The ZookeeperLocator implements the LocatorEmitter pattern

  ZK_LOCATOR_ERROR: "failed to find zookeeper",
  CONNECTED: "connected",
  DISCONNECTED: "disconnected",
  STATE_CHANGE: "state",
  EXPIRED: "expired",
  CONNECTING: "connecting",
  FAILED_TO_GET_CHILDREN: "failed to get child list",
  EMPTY_POOL: "child pool is empty",
  FAILED_TO_GET_CHILD_INFO: "failed to get individual child's info",
  NEW_POOL: "got a new child pool",
  CHILDREN_CHANGED: "child list has changed",
  PATH_FOUND: "zookeeper path is found",
  PATH_NOT_FOUND: "zookeeper path is not found"

The codes emitted are exported as EXCEPTION_CODE from the library, i.e.

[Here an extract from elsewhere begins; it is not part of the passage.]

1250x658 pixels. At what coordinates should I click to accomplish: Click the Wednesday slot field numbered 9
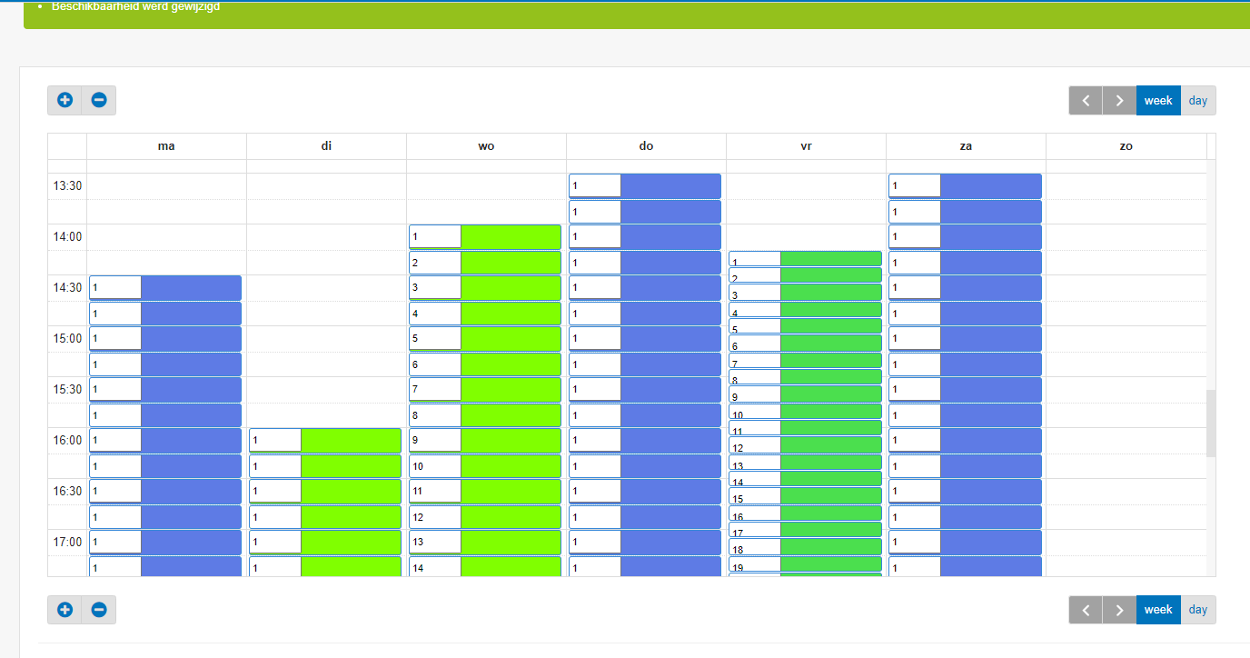435,441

import { EXCEPTION_CODE } from 'locators';
import { ZookeeperLocator } from 'locators';

const zookeeperLocator = Zookeeper.getLocatorFactory({
    serverLocator: simpleLocatorFactory()('localhost:2181')
    path: '/discovery'
    locatorTimeout: 2000
});
const locator = zookeeperLocator('my:service');
locator.then((location) => {
    console.log(location); // returns host and port from zookeeper localhost:2181 
});
locator.on(EXCEPTION_CODE.EXPIRED, () => {
    console.log('expired');
});

shorthand syntax

A shorthand syntax exists for using the locators provide by this library for legacy reasons, and can be used as such.

SimpleLocator

example

simpleLocatorFactory = require('locators').simple

locator = simpleLocatorFactory()({
    resource: "localhost;koalastothemax.com:80"
    defaultPort: 8181
})
locator.then((location) -> 
    console.log location #either { host: "localhost", port: 8181 } or { host: "koalastothemax.com", port: "80" }
)

RequestLocator

example

requestLocatorFactory = require('locators').request

locator = requestLocatorFactory()({
    url: "http://www.test-endpoint.com:8080/list" # returns {"blah": [{"address": "localhost", "port": 8080}, {"address": "localhost", "port": 1234}]}
    dataExtractor: (data) ->
        location = JSON.parse(data).blah[1]
        return {
            host: location.address
            port: location.port
        }
})
locator.then((location) -> 
    console.log location #returns { host: 'localhost', port: 1234 }
)

ZookeeperLocator

example

zookeeperLocatorFactory = require('locators').zookeeper

zookeeperLocator = zookeeperLocatorFactory({
    serverLocator: simpleLocatorFactory()('localhost:2181')
    path: '/discovery'
    locatorTimeout: 2000
})
myServiceLocator = zookeeperLocator('my:service')
myServiceLocator.then((location) ->
    console.log location #returns host and port from zookeeper localhost:2181 
)

Development

npm run build to compile.

The ZookeeperLocator test currently require a local installation of zookeeper to run successfully, specified by the zkServerCommandPath variable which is defined near the beginning of the tests.